Fig 8: Unenhanced axial CT slice, mediastinal window. B. sagittal reformatation, post-contrast scan, mediastinal window. Both from a patient after a left lobectomy. The axial image (A) reveals a heterogeneous fluid collection on the left side with hyperdense areas indicative of blood. On the sagittal reconstruction (B), active contrast extravasation (marked by the red circle) is visible from an intercostal vein, likely due to surgical trauma.

Pneumothorax:

Improper ligation of the bronchi can lead to pneumothorax. Insufficient tension may cause suture failure, while excessive stress on the bronchial wall can result in necrosis and air leaks. This complication is more common in patients undergoing sleeve lobectomy or pneumonectomy. In pneumonectomy cases, an increase in the air component on the chest radiograph—indicating a reversal of the usual fluid filling pattern of the hemithorax—may be the first sign that reintervention is needed.

Lung Torsion:

Lung torsion typically presents as a condensed lobe near the site of lobectomy, most commonly seen as the right middle lobe after a right upper lobectomy. Risk factors include incomplete fissures and persistent air or fluid collections. On frontal and lateral radiographs, lobar torsion appears as consolidated lobe in an abnormal position, although this finding is not specific. CT imaging can confirm torsion by showing a condensed, torsed lobe, a lack of opacification in the lobar artery distal to the occlusion, and signs of venous congestion.

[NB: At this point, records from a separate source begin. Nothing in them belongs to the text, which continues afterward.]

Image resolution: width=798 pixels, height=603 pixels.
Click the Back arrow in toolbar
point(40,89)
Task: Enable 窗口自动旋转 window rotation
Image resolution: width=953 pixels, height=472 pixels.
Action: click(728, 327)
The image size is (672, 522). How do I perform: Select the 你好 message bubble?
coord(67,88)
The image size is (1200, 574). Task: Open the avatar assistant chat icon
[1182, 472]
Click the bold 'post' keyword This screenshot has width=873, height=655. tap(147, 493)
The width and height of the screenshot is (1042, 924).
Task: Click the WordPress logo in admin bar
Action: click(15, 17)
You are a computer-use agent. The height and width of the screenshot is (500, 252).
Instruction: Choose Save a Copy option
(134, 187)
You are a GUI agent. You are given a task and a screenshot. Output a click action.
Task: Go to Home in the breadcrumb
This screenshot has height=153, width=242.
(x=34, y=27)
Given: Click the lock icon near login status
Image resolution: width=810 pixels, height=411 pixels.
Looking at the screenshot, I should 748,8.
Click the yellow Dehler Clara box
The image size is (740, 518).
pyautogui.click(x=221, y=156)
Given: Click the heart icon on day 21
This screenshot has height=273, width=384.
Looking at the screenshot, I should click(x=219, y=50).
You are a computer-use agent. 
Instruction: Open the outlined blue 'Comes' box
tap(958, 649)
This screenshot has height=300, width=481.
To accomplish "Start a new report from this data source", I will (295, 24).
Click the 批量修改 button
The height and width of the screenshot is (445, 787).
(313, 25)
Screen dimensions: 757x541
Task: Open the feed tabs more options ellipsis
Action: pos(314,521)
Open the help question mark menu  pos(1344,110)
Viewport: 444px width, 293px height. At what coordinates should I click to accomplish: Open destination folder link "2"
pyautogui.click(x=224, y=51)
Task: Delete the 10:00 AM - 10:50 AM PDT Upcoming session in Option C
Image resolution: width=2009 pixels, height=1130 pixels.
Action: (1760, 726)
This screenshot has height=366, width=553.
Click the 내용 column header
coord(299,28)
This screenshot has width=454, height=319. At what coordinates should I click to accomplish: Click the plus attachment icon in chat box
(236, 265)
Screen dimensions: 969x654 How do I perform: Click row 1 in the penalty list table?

Other Early Complications:

Additional issues include pulmonary edema (due to altered hydrostatic pressure), pneumonia (resulting from intraoperative contamination, aspiration, or mechanical ventilation), and adult respiratory distress syndrome (caused by disruption of the alveolocapillary barrier). These conditions have nonspecific imaging features and should be considered in any patient whose clinical status is worsening.

Late Complications

Empyema:

Empyema manifests as a loculated fluid collection with a thickened, enhancing pleura and may contain floating gas bubbles. This infection of the pleural space can develop several months to years after surgery (see Fig. 9). When the inflammatory process extends beyond the pleura, affecting the chest wall and adjacent soft tissues, it is referred to as empyema necessitans.

Fig 9: PA chest radiographs of a patient with left pneumonectomy are presented. On the initial routine postoperative film (A), the left hemithorax appears opaque with an associated leftward mediastinal shift and elevation of the left hemidiaphragm. Later, the patient presented to the emergency department with high-grade fever, malaise, and chest pain. A follow-up chest X-ray (B) revealed a lucent area in the upper third of the left hemithorax, raising suspicion for a bronchopleural fistula or empyema. A CT scan (not shown) was subsequently performed and confirmed empyema as the source of the symptoms.

Postpneumonectomy syndrome (see Fig. 10) occurs when the mediastinum shifts to fill the space left by a large lung resection, causing the airways to be compressed between the mediastinum and the vertebral bodies. This is particularly common after left-sided resections, where the left main bronchus becomes trapped between the pulmonary artery and the aorta/vertebral column. The syndrome typically develops either as the mediastinum shifts or after significant fluid resorption within the cavity. Patients may experience dyspnea or recurrent infections. Treatment options include airway stenting or filling the pleural cavity with prosthetic material. Additionally, bronchial stenosis may occur following a sleeve lobectomy.

Fig 10: This axial CT image from a patient after left pneumonectomy shows that the residual left pleural cavity contains only minimal tissue, primarily mediastinal fat. The left main bronchus (circled) is compressed between the pulmonary artery (green arrow) and the descending aorta (red arrow).